Après 132 ans d’occupation coloniale, ce fut une très grande victoire pour notre peuple. Mais ce n’était pas gagné pour autant. La ploutocratie accrochée de toutes ses griffes au maintien de l’Algérie française, escomptant le soutien d’une partie de l’armée française va se déchaîner pour faire capoter le cessez-le-feu et les Accords auxquels étaient parvenus les représentants du gouvernement français et ceux du GPRA à l’issue de longs mois de négociations plusieurs fois interrompues à cause des manoeuvres de dernière minute de la partie française qui tentait jusqu’au bout à diviser les Algériens et à arracher le maximum de privilèges à un colonisateur incapable de venir à bout de l’héroïque combativité du peuple algérien.
Durant les trois mois qui suivirent, l’organisation criminelle et fasciste OAS créée en 1961 par les ultra-colonialistes, assassinera des milliers de nos concitoyens. Un mort tous les 10 m sur les trottoirs des grandes villes, Alger et Oran en particulier. Faire sauter des magasins appartenant à des compatriotes, mais aussi aux quelques éléments européens désirant continuer à vivre dans leur pays natal dans un Etat algérien, organiser le chaos dans toutes les régions du pays où elle était présente, en brûlant tous les archives et en détruisant les édifices publics, etc. Et d’autres crimes abominables sans nom. Après ce pogrom contre notre peuple, le référendum de l’indépendance fut organisé le 1er juillet. Le résultat ne faisait aucun doute. Notre peuple entérinera l’indépendance à 99,9%. Le glas du colonialisme avait sonné.
Il faut avoir participer à la liesse les jours qui suivirent la proclamation de l’indépendance pour comprendre ce que furent pour notre peuple ces moments inoubliables, gravés de façon indélébile dans la mémoire des Algériens qui avaient vécu dans leur chaire l’oppression coloniale et enduré tant de souffrances et de misères pendant ces 132 ans d’occupation barbare. Des millions de nos compatriotes sont sortis dans les rues de partout, dans les villes comme dans les villages les plus reculés de la campagne, des jeunes hommes, des jeunes filles, des enfants, des vieux et des vielles qui tenaient à peine debout. Ça chantait et ça dansait sa jusqu’à épuisement. Un mélange époustouflant où toutes les coutumes ancestrales tolérèrent que des femmes dansassent jours et nuits au milieu des hommes. Une forêt de drapeaux recouvrait cette immense foule baignant dans un bonheur indicible. C’était une joie intense de tout un peuple sans haine ni violence. Il manifestait tout simplement de bonheur dans la liberté retrouvée.

Entrées de données |
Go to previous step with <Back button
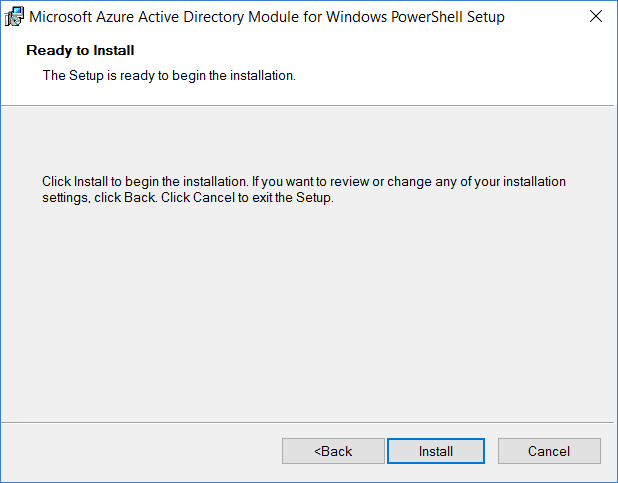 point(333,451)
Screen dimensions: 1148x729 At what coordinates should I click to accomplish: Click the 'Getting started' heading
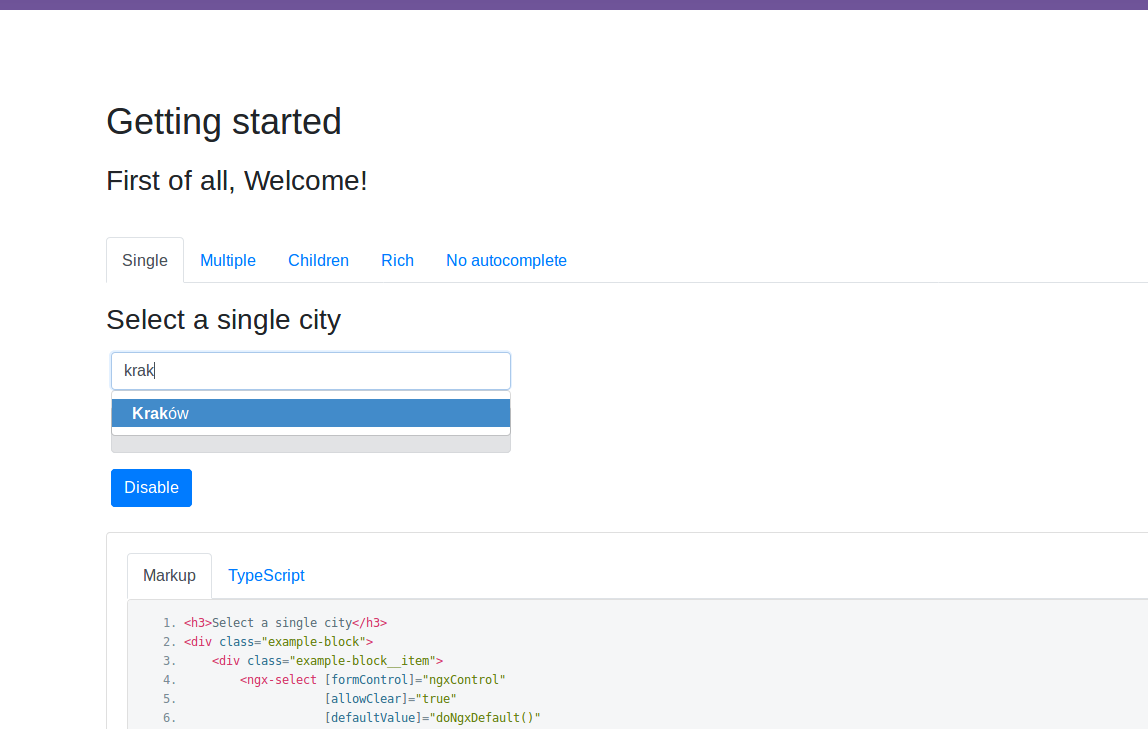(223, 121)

...

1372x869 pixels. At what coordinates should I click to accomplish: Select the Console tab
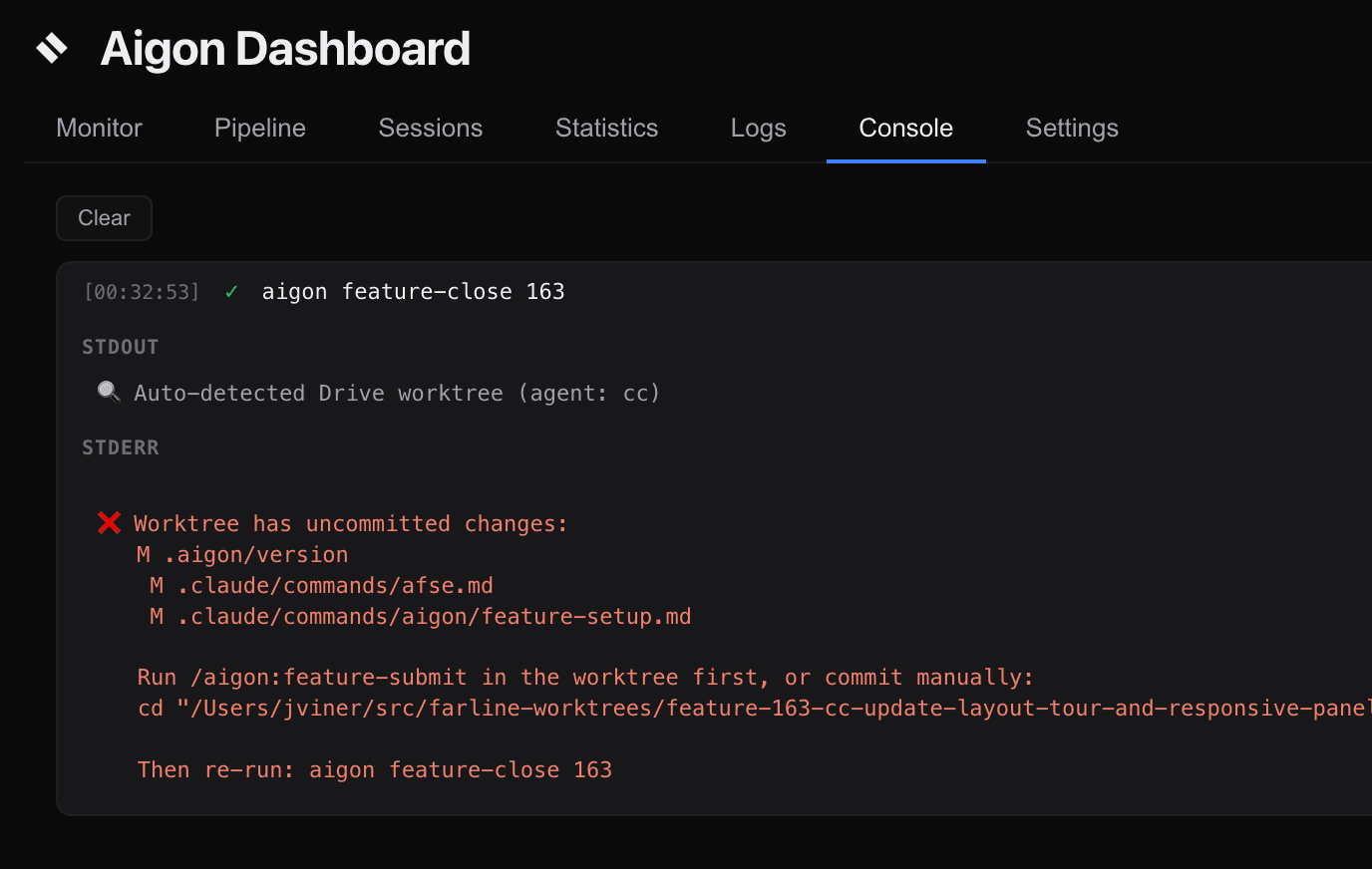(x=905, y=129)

Objectif | Recopiez à l'identique le passage du texte sur l'indépendance de l'Algérie qui s'ouvre sur les mots contenant « Après 132 ans » et se clôt sur « du peuple algérien. ». Les enregistrements ne servent à rien ici.

Corrigé |
Après 132 ans d’occupation coloniale, ce fut une très grande victoire pour notre peuple. Mais ce n’était pas gagné pour autant. La ploutocratie accrochée de toutes ses griffes au maintien de l’Algérie française, escomptant le soutien d’une partie de l’armée française va se déchaîner pour faire capoter le cessez-le-feu et les Accords auxquels étaient parvenus les représentants du gouvernement français et ceux du GPRA à l’issue de longs mois de négociations plusieurs fois interrompues à cause des manoeuvres de dernière minute de la partie française qui tentait jusqu’au bout à diviser les Algériens et à arracher le maximum de privilèges à un colonisateur incapable de venir à bout de l’héroïque combativité du peuple algérien.